People seek jobs that offer them a variety of tasks – it’s no fun doing the same thing day in, day out. The work must give them identity. We all identify with something we’re proud to do, that’s positively regarded by friends and acquaintances.
People also seek jobs that give them the ability to get on and do what’s needed in the way that they feel it should be done. The job should only be standardised to a degree. That means the jobholder needs to be well trained and free to use that training. And the jobholder should know immediately from client feedback that they’ve done a good job.
All work needs to be challenging and interesting, but also offer a good work-life balance. And all jobholders want to be treated well and valued by their manager. As we’ve written many times, the characteristics of jobs and jobholders need to be well matched. People need to want to do the job.
And finally, jobholders in high-value jobs typically offer good scope for the jobholder to craft the job as they see fit in search of an agreed aim.
So, what does all this mean?
Take a cleaner in a hospital.
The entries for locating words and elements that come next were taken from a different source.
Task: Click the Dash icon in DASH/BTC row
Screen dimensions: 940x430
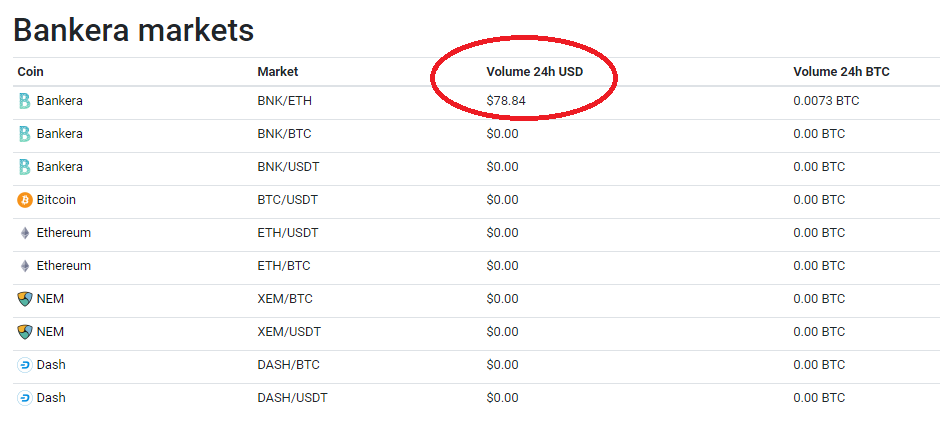Action: (25, 365)
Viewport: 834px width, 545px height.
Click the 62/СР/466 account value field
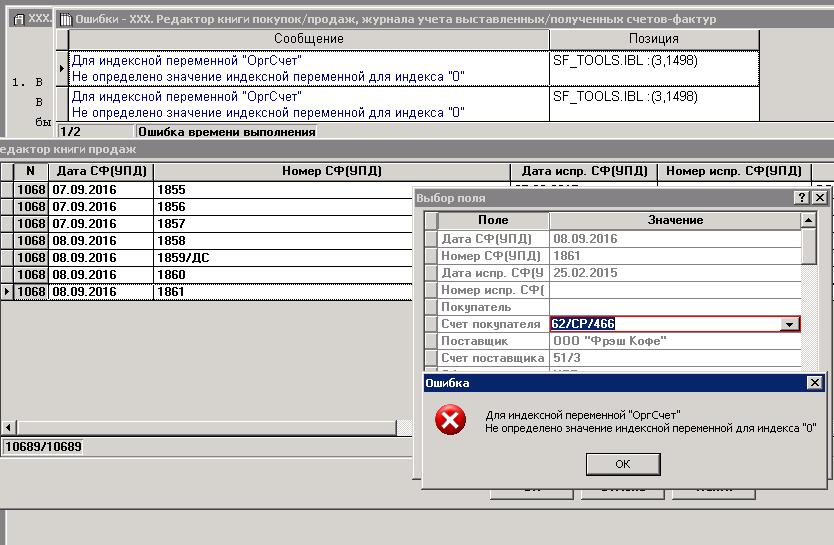click(x=664, y=324)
If the job is to come to work, mop floors and leave, the job has little value to the jobholder. It takes little skills and knowledge and is highly standardised.
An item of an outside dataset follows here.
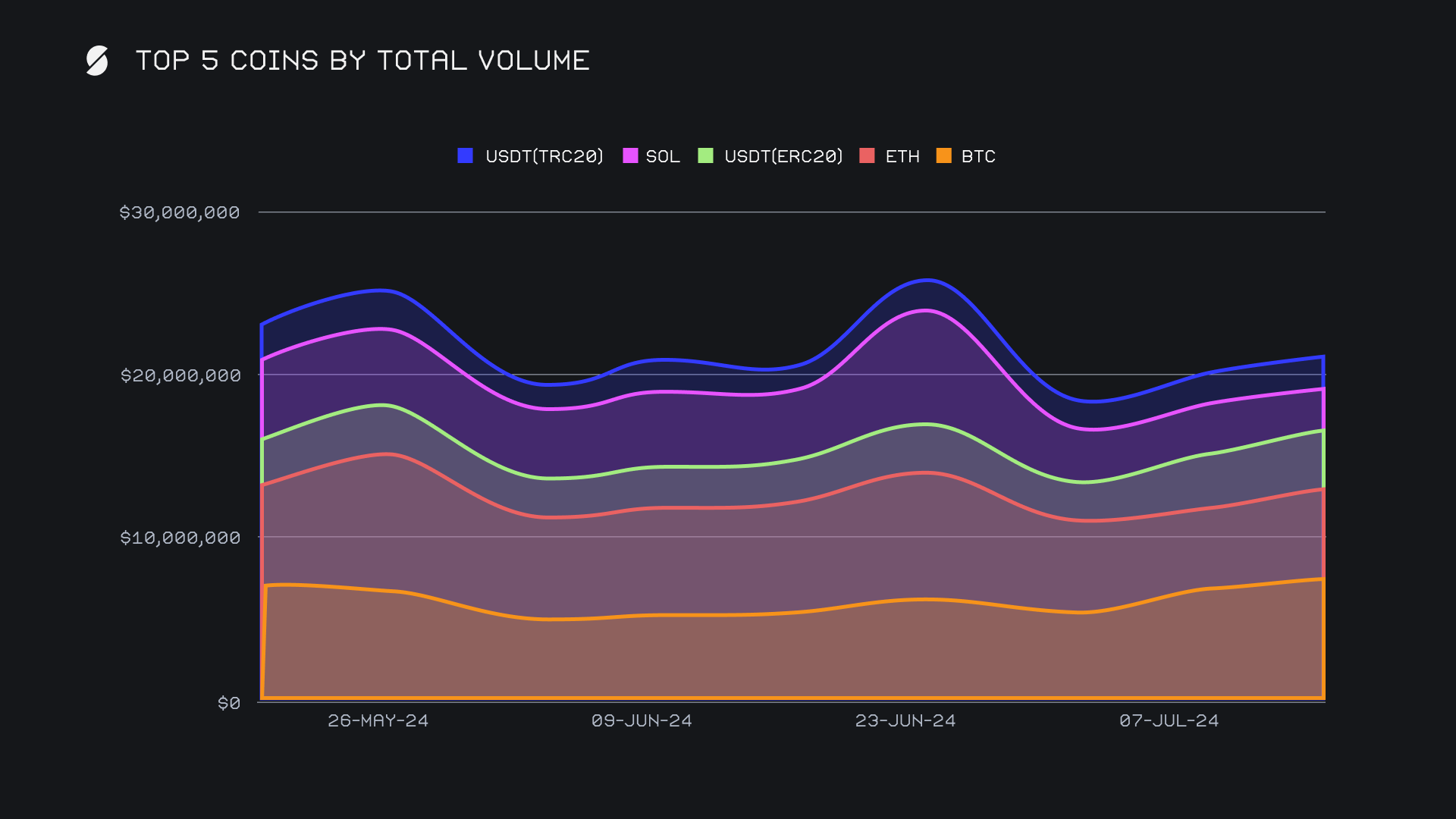Click the 09-JUN-24 x-axis label

pyautogui.click(x=642, y=720)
As soon as we look at the job differently, by asking what it is that the cleaner is really doing, we see a whole new job. Consider the real job of cleaner. He or she is responsible for ensuring that no bug lives and propagates on hospital floors and surfaces to get in the way of patient recovery. Now that’s enlightening.
This new job is identifiably valuable to society. Jobholders will be proud to be the guardians of patient recovery. To do this they will need to be knowledgeable and skilled. It won’t just be a question of pushing a mop. And if teams of cleaners are allowed to decide themselves how they do the job, the job will be challenging and interesting.
Of course, in this new scenario, the cleaners will need to be audited, perhaps by peer teams from elsewhere in the building, to make sure that quality is achieved and maintained, but that’s just part of being a professional.
Jumping from a cleaner as someone who pushes a mop to someone who protects patient recover simply requires taking a different perspective.
All jobs can be re-designed in this way. But it will then require managers to train and trust. There’s no point in re-designing the jobs and then managing jobholders in the old way.
If, as a country, we want to re-invigorate workers who do what are at present menial jobs, we need to redesign those jobs. And once done, our managers must change the way they manage for they will be dealing then with professionals, not labourers.
Perhaps then, we can get Brits to take jobs that at present only immigrants want.